The response must consist of all the entries, duplicated without alteration.

_Extracted data entries_
———

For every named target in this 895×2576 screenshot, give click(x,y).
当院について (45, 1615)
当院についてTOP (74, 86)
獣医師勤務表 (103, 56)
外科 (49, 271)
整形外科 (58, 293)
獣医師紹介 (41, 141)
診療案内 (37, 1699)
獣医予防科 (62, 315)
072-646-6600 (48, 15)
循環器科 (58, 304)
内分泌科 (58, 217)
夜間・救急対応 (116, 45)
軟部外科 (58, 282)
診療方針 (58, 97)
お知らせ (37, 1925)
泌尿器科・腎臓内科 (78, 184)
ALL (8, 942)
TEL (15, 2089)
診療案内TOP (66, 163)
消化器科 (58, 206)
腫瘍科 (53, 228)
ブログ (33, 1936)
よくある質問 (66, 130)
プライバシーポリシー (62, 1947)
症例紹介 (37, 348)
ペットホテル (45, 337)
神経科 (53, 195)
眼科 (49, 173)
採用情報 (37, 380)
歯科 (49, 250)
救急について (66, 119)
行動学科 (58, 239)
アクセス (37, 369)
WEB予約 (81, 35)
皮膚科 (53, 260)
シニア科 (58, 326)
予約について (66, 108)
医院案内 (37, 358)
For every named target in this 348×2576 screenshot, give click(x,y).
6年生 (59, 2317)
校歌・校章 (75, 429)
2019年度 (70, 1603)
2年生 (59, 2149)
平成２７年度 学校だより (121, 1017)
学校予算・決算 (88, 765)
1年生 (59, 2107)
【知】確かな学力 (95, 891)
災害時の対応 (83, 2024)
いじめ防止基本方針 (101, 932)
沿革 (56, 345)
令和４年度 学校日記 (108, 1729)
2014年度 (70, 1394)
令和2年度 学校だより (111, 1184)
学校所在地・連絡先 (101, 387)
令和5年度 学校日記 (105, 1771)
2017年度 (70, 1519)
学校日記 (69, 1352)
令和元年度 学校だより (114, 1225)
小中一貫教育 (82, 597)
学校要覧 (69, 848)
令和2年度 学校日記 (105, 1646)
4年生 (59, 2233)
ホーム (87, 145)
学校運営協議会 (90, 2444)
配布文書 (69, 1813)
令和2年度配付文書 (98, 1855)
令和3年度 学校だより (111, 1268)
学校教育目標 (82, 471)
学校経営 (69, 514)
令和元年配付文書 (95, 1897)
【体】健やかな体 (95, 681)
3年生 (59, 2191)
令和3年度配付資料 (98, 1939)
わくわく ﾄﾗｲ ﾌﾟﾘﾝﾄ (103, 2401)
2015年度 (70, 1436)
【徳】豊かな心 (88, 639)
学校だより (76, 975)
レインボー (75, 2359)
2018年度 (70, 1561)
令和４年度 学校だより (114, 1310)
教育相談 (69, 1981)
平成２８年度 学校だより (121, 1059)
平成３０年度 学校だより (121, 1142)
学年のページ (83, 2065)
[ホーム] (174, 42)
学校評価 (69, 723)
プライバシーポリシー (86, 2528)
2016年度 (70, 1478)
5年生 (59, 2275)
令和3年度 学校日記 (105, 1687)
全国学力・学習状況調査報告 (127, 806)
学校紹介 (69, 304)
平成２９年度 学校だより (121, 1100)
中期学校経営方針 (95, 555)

———

_Task solution_
For every named target in this 895×2576 screenshot, give click(x,y).
当院について (45, 1615)
当院についてTOP (74, 86)
獣医師勤務表 (103, 56)
外科 (49, 271)
整形外科 (58, 293)
獣医師紹介 (41, 141)
診療案内 (37, 1699)
獣医予防科 (62, 315)
072-646-6600 (48, 15)
循環器科 (58, 304)
内分泌科 (58, 217)
夜間・救急対応 (116, 45)
軟部外科 (58, 282)
診療方針 (58, 97)
お知らせ (37, 1925)
泌尿器科・腎臓内科 (78, 184)
ALL (8, 942)
TEL (15, 2089)
診療案内TOP (66, 163)
消化器科 (58, 206)
腫瘍科 (53, 228)
ブログ (33, 1936)
よくある質問 (66, 130)
プライバシーポリシー (62, 1947)
症例紹介 (37, 348)
ペットホテル (45, 337)
神経科 (53, 195)
眼科 (49, 173)
採用情報 (37, 380)
歯科 (49, 250)
救急について (66, 119)
行動学科 (58, 239)
アクセス (37, 369)
WEB予約 (81, 35)
皮膚科 (53, 260)
シニア科 (58, 326)
予約について (66, 108)
医院案内 (37, 358)
For every named target in this 348×2576 screenshot, give click(x,y).
6年生 (59, 2317)
校歌・校章 (75, 429)
2019年度 (70, 1603)
2年生 (59, 2149)
平成２７年度 学校だより (121, 1017)
学校予算・決算 (88, 765)
1年生 (59, 2107)
【知】確かな学力 (95, 891)
災害時の対応 (83, 2024)
いじめ防止基本方針 (101, 932)
沿革 (56, 345)
令和４年度 学校日記 (108, 1729)
2014年度 (70, 1394)
令和2年度 学校だより (111, 1184)
学校所在地・連絡先 (101, 387)
令和5年度 学校日記 (105, 1771)
2017年度 (70, 1519)
学校日記 (69, 1352)
令和元年度 学校だより (114, 1225)
小中一貫教育 (82, 597)
学校要覧 (69, 848)
令和2年度 学校日記 (105, 1646)
4年生 (59, 2233)
ホーム (87, 145)
学校運営協議会 (90, 2444)
配布文書 (69, 1813)
令和2年度配付文書 (98, 1855)
令和3年度 学校だより (111, 1268)
学校教育目標 (82, 471)
学校経営 (69, 514)
令和元年配付文書 (95, 1897)
【体】健やかな体 (95, 681)
3年生 (59, 2191)
令和3年度配付資料 (98, 1939)
わくわく ﾄﾗｲ ﾌﾟﾘﾝﾄ (103, 2401)
2015年度 (70, 1436)
【徳】豊かな心 (88, 639)
学校だより (76, 975)
レインボー (75, 2359)
2018年度 (70, 1561)
令和４年度 学校だより (114, 1310)
教育相談 (69, 1981)
平成２８年度 学校だより (121, 1059)
平成３０年度 学校だより (121, 1142)
学年のページ (83, 2065)
[ホーム] (174, 42)
学校評価 (69, 723)
プライバシーポリシー (86, 2528)
2016年度 (70, 1478)
5年生 (59, 2275)
令和3年度 学校日記 (105, 1687)
全国学力・学習状況調査報告 (127, 806)
学校紹介 (69, 304)
平成２９年度 学校だより (121, 1100)
中期学校経営方針 (95, 555)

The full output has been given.